* [EXERCISE INSTRUCTIONS]:
- a) Which two classifiers does the Raman spectroscopy abstract use to build its diagnostic models?
- b) Please extend the Raman spectroscopy abstract on skin lesions, picking up after its final sentence.

* [TEXT FOR ANALYSIS]:

○ ○ ○ ○ ○

Background: The traditional diagnosis of skin lesions mainly relies on dermoscope and pathological biopsy, of which the former is non-objective and the latter is invasive and time-consuming. It is necessary to find an objective and non-invasive inspection method for the diagnosis of skin cancer which is the most common malignant tumor. Herein, we aimed to fast identify the skin cancers on ultrathin frozen fresh tissue sections by combining Raman spectroscopy detection and machine learning technology.
Methods and material: 22 fresh frozen tissue sections including 3 squamous cell carcinomas, 11 basal cell carcinomas, 2 malignant melanomas, 3 seborrheic keratosis, and 3 melanocytic nevi, were included and performed Raman detection. To prevent the discrete Raman data distribution affecting the generalization ability of the learning model, a series of adaptive preprocessing algorithms were first applied to standardize the raw Raman data of five skin lesions. The processed Raman data were performed visualized cluster analysis by principal components analysis (PCA) and t-distributed stochastic neighbor embedding (t-SNE). And, using K-nearest Neighbor (KNN) and support vector machine (SVM) classifiers, two predictive models for diagnose were established and evaluated in the training set and test set by the confusion matrixes and receiver operating characteristic (ROC) curves.

○ ○ ○ ○ ○

* [SUPPLIED ENTRIES]:
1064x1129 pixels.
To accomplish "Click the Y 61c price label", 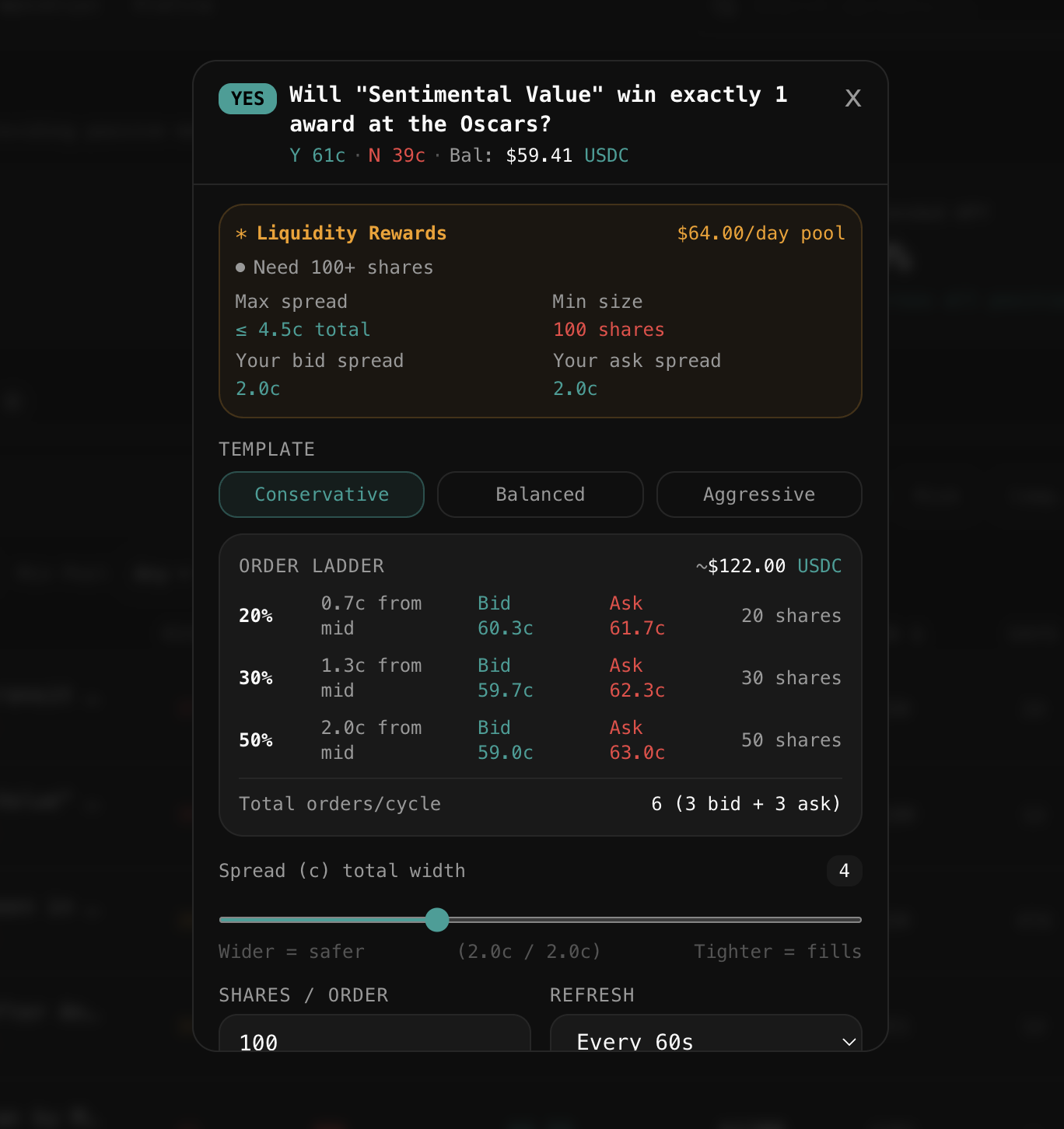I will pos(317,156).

○ ○ ○ ○ ○

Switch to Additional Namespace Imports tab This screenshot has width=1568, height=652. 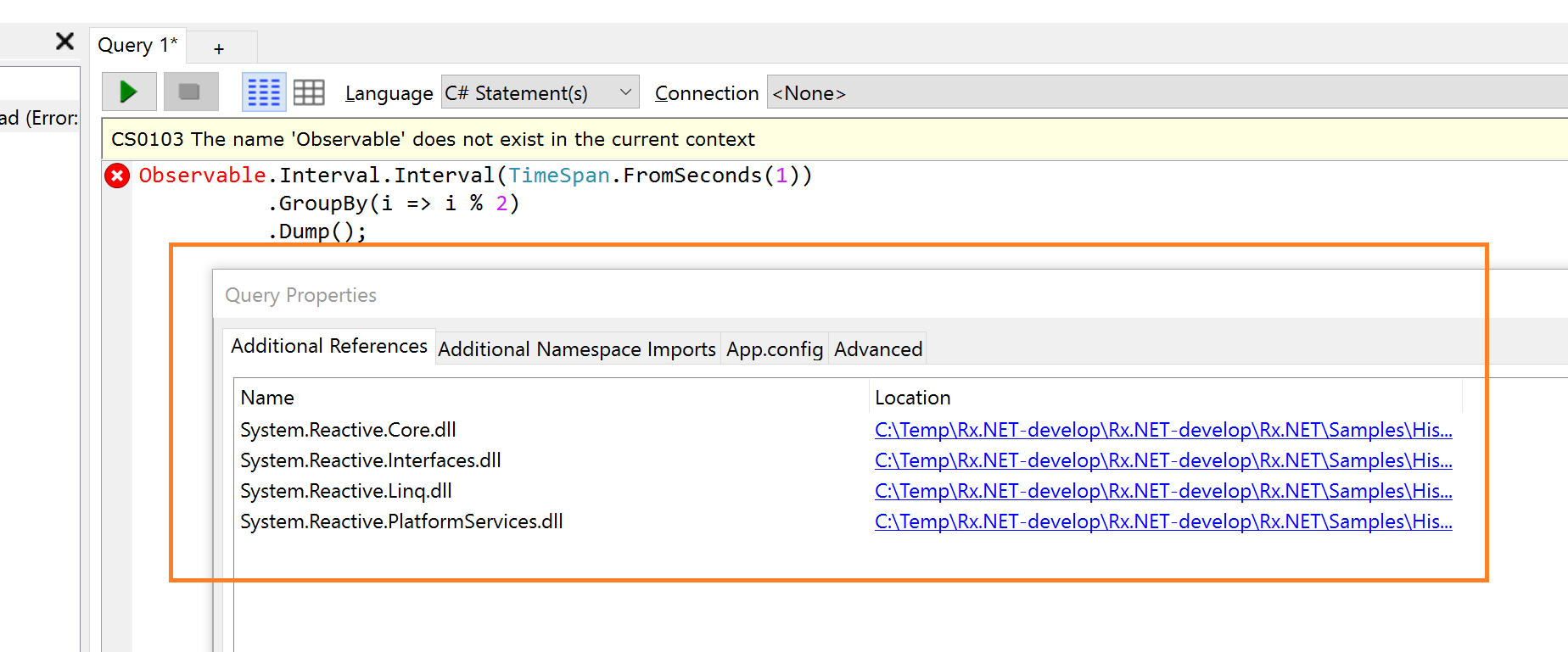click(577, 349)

○ ○ ○ ○ ○

* [RESPONSES IN ORDER]:
- a) K-nearest Neighbor (KNN) and support vector machine (SVM).

- b)
Results: The mean variance Raman spectrum graph of 5 skin lesion types were acquired after standardization procession and 4 peak positions with large differences were found. Through dimensionality reduction by PCA and t-SNE, the visual clustering results of Raman data showed heterogeneous intra-cluster homogeneity and inter-cluster dispersion. The test accuracies reached 94.56% and 98.94% in KNN and SVM classifiers respectively. The areas under the ROCs of the two classifiers, in the category dimension and the sample dimension, were all more than 0.99 which is close to the perfect classification effect.
Conclusions: Raman spectroscopy is a competitive candidate for the fast and accurate diagnosis of skin lesions and the molecular information provided may be used in the pathological classification, predicting immunotherapy responsiveness and stratifying prognostic risk. Furthermore, the combination of Raman spectroscopy and machine learning methods showed great diagnostic capabilities with high accuracy is a promising tool for the diagnosis of skin lesions.